Second Deputy Speaker of the Riksdag
- In office 24 September 2018 – 26 September 2022
- Monarch: Carl XVI Gustaf
- Preceded by: Björn Söder
- Succeeded by: Julia Kronlid

Member of the Riksdag for Södermanland
- Incumbent
- Assumed office 2014

Personal details
- Born: 13 April 1956 (age 69) Flen, Sweden
- Party: Left Party
- Alma mater: Stockholm University Linköping University
- Profession: Teacher

= Lotta Johnsson Fornarve =

Swedish politician for the Left Party

Lotta Johnsson Fornarve (born Lise-Lotte Kristina Jonsson Fornarve on 13 April 1956) is a Swedish politician for the Left Party. She was elected to the Riksdag after the 2014 general election, taking up the number 2 seat for Södermanland County constituency. On September 24, 2018, after the election of the Speaker of the Riksdag Andreas Norlén, she was elected as Second Deputy Speaker of the Riksdag. She is a former member of the municipal council in Linköping Municipality and Oxelösund Municipality.

== Biography ==
=== Education ===
Lotta Johnsson Fornarve studied at Stockholm Institute of Education. She has a BA in Social anthropology from Linköping University.

▶ **DATA EXCERPT**
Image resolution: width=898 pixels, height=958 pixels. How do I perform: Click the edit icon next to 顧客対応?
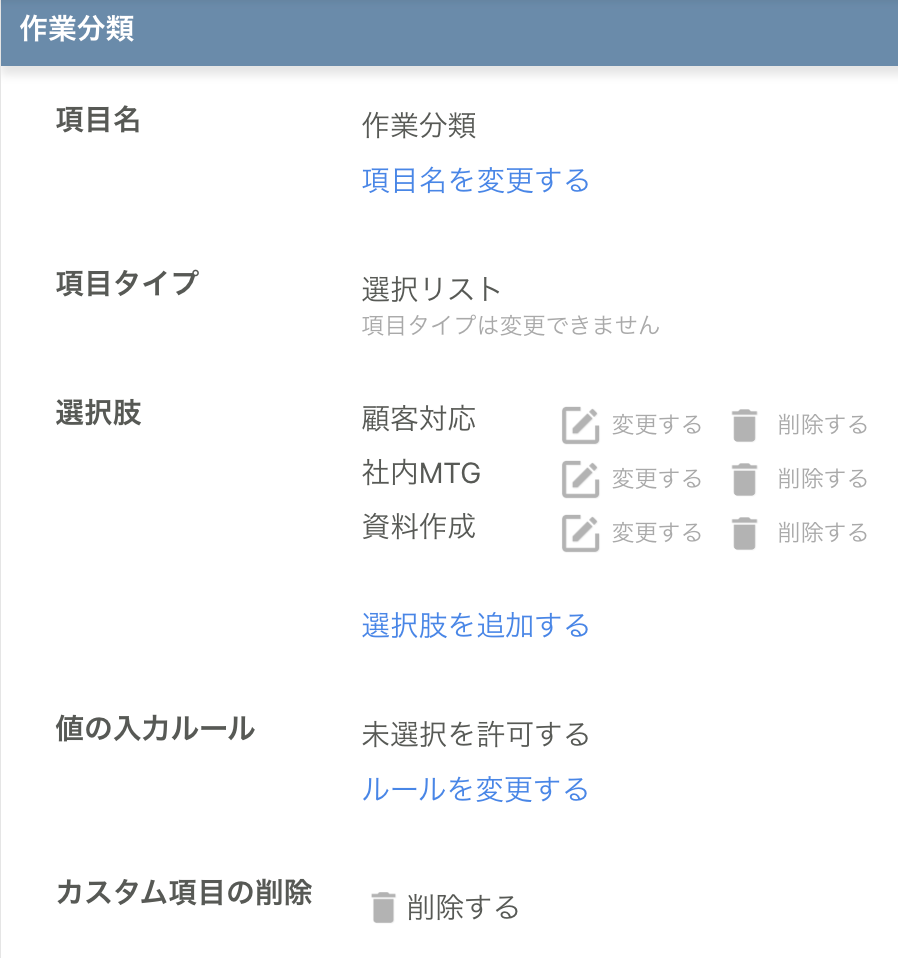[x=581, y=424]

▶ **SET OF TASKS**
[1] Summarize the text on Lotta Johnsson Fornarve in two sentences.
[2] According to the text on Lotta Johnsson Fornarve, what subject is her BA in?
[3] Resume the text on Lotta Johnsson Fornarve from its final sentence.
The data can be set aside, as none of what follows depends on it.

▶ **ANSWERS FOR THE TASKS**
[1] Lotta Johnsson Fornarve, born on 13 April 1956, is a Swedish politician for the Left Party who was elected to the Riksdag for Södermanland County constituency after the 2014 general election. She served as Second Deputy Speaker of the Riksdag from 24 September 2018 to 26 September 2022 and previously sat on the municipal councils of Linköping and Oxelösund.

[2] Social anthropology, from Linköping University.

[3]
=== Working career ===
Johnsson Fornarve is a high school teacher and a Swedish For Immigrants (SFI) teacher. Between 1976 and 1994, she was the international secretary of Isolera Sydafrika-Kommittén (Isolate the South Africa Committee (ISAK)). She worked as a SFI teacher in Norrköping Municipality and Nyköping Municipality until 2014.

=== Assosiactions ===
Johnsson Fornarve is a board member for Vänsterns internationella forum (VIF) and was the district president for the Left Party in Södermanland between 2006 and 2012. She has also been a member of the Left party's board of directors between the years of 2010 to 2016.

=== Political career ===
Johnsson Fornarve has held several political positions, including being a member of the Linköping municipal council between 1998 and 2002 and of the Oxelösund municipal council between 2006 and 2014. Between 2010 and 2014 she was the chairman of the municipality board for culture and leisure in Oxelösund. She was elected into the Swedish Riksdag after the 2014 general election.

She took over as the left party's defense-political spokesperson in 2017 after Stig Henriksson resigned. She kept her post until the 2018 general election.

She was elected Second Deputy Speaker of the Riksdag in 2018.

She is a member of the Defence Committee and Joint Committee for Defence and Foreign affairs. She is an alternate for the Civil Committee, Foreign Affairs Committee, Education Committee, and Swedish Council of Europe delegation.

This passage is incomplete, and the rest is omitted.